И вдруг его обуяла бешеная злоба, вся кровь бросилась в голову. Из-за этого «чаепития» лишиться куска хлеба? Ради того, что он видел здесь?! — Пойдемте, дядя Йожи, пора! — сказал он громко.
Йожи поглядел на него своими унылыми, бесцветными глазами.
— Теперь уж пей до дна, коли притащил меня сюда! — сказал дядя Йожи как нельзя более уныло, что-у него было верным признаком самого распрекрасного настроения. Балинт, собравшийся было встать, опять опустился на стул, заскрипевший под гнетом его нерешительности.
— И еще вот что, — сказал Кёверке, очень медленно выговаривая каждое слово. — Вот объясните-ка мне, почему это, стоит в какую-нибудь профсоюзную организацию сунуть нос одному-двум коммунистам, как вскорости преобязательно появляется и полиция, как будто заказным письмом предупрежденная! Вот это объясните мне, товарищ в русской рубашечке, если можете!
— Послушайте, что вы хотите этим сказать? — спросил длинный Чёпи, внезапно темнея лицом.
— А то хочу сказать, — крутя толстой шеей, ответил ему Кёверке, — что большевички эти слишком хорошо знают улицу Зрини, вы меня понимаете, товарищ? И снутри знают и снаружи.

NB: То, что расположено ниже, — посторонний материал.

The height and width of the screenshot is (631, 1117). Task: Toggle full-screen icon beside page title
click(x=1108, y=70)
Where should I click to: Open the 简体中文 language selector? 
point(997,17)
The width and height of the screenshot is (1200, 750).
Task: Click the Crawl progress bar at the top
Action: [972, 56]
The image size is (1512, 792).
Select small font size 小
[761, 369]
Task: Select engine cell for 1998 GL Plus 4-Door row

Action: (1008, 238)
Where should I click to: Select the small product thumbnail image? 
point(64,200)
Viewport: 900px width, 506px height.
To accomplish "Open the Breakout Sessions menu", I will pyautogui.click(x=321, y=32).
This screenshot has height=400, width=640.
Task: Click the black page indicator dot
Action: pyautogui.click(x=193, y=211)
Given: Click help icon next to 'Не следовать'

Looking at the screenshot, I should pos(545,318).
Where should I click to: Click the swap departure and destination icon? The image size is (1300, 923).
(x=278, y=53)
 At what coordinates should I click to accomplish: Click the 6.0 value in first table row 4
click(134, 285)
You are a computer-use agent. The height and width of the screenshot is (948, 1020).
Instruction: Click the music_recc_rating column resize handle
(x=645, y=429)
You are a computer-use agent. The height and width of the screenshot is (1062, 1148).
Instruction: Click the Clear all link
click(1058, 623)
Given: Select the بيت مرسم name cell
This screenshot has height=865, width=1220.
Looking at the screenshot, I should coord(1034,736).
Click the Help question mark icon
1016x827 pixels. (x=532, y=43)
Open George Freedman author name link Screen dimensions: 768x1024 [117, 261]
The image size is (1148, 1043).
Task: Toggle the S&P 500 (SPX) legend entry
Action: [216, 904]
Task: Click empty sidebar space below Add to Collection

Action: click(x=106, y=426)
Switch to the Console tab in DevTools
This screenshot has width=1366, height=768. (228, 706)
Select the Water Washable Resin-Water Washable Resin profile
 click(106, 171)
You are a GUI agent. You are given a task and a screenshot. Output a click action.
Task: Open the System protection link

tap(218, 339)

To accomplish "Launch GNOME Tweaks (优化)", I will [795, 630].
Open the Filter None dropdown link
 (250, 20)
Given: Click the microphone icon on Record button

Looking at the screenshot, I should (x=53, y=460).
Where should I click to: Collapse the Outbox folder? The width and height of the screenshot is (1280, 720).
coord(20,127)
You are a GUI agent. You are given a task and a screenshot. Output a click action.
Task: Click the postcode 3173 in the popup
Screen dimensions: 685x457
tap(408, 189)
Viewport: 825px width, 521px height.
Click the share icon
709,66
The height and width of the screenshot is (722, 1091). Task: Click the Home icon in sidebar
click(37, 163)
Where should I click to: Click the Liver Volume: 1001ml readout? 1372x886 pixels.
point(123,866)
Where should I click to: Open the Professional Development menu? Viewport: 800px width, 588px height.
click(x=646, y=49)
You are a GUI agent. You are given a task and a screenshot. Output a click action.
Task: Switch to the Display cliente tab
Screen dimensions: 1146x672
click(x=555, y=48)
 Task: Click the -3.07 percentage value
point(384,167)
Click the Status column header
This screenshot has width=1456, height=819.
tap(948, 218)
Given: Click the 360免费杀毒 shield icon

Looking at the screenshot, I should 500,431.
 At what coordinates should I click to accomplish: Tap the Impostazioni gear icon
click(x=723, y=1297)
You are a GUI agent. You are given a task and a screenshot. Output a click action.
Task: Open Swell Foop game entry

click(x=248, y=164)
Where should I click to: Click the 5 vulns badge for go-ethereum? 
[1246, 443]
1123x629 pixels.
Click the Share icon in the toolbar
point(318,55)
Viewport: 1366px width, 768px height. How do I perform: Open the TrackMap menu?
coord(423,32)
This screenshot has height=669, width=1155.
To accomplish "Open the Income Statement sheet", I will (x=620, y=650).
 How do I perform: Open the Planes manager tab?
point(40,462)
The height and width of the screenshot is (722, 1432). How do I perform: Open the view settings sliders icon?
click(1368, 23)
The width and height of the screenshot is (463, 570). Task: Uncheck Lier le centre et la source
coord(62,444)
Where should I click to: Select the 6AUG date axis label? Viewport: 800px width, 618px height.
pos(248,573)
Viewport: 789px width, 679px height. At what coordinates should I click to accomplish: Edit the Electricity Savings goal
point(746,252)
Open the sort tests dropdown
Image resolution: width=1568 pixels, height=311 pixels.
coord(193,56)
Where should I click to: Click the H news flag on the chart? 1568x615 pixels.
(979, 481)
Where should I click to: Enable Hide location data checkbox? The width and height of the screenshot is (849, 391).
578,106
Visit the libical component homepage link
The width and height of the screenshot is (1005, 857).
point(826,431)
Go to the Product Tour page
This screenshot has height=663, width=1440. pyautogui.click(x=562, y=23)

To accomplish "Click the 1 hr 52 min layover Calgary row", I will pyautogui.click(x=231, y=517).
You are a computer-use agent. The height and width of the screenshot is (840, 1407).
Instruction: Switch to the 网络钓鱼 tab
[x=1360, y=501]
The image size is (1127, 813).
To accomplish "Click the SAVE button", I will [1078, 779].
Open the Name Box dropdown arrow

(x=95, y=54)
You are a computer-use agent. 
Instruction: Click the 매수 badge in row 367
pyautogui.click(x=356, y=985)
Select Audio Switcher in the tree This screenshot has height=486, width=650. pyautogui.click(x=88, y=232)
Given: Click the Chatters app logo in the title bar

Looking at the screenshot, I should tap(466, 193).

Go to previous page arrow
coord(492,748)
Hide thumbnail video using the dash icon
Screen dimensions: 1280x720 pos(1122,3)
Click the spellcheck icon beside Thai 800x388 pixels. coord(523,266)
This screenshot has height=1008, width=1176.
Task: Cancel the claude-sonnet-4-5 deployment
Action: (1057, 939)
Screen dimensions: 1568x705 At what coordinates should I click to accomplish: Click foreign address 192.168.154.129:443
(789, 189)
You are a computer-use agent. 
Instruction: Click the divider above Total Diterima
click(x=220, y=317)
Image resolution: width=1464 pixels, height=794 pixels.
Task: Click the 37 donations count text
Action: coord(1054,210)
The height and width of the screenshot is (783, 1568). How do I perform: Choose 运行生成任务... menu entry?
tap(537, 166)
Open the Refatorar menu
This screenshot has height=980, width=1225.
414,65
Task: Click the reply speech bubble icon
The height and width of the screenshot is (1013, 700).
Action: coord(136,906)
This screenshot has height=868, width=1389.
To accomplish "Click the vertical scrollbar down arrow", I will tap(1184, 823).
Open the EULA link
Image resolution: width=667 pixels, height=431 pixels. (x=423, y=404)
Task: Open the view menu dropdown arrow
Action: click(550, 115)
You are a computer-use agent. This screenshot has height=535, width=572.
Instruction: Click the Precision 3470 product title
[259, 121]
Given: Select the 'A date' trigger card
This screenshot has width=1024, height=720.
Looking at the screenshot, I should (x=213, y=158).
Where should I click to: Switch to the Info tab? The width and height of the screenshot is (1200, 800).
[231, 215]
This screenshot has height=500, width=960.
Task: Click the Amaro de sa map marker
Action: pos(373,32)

— Что верно, то верно, как же не знать, — дрожащим от возмущения голосом проговорил паренек в очках, — ведь это нас, а не вас, забивают там насмерть, вас-то сигарами потчуют. А что полиция является в те организации, куда мы входим, так тут ответ простой: потому что мы там с такими вот типами, вроде вас, встречаемся.
Балинт взглянул на Кёверке: он не сомневался, что тот сейчас взовьется. Но у толстяка лишь шея налилась кровью, лежавшая на столе ладонь несколько раз машинально закрылась, открылась, вновь закрылась. — С вами, большевичок, мне говорить не о чем, — проговорил он хрипло, — с полицейскими ищейками я не разговариваю. Но здесь ноги вашей больше не будет, голову даю на отсечение.
Паренек вскочил.
— Сами вы полицейская ищейка!
Оченаш
— Полицейская ищейка мне не товарищ! — сказал паренек в очках, дрожа всем телом.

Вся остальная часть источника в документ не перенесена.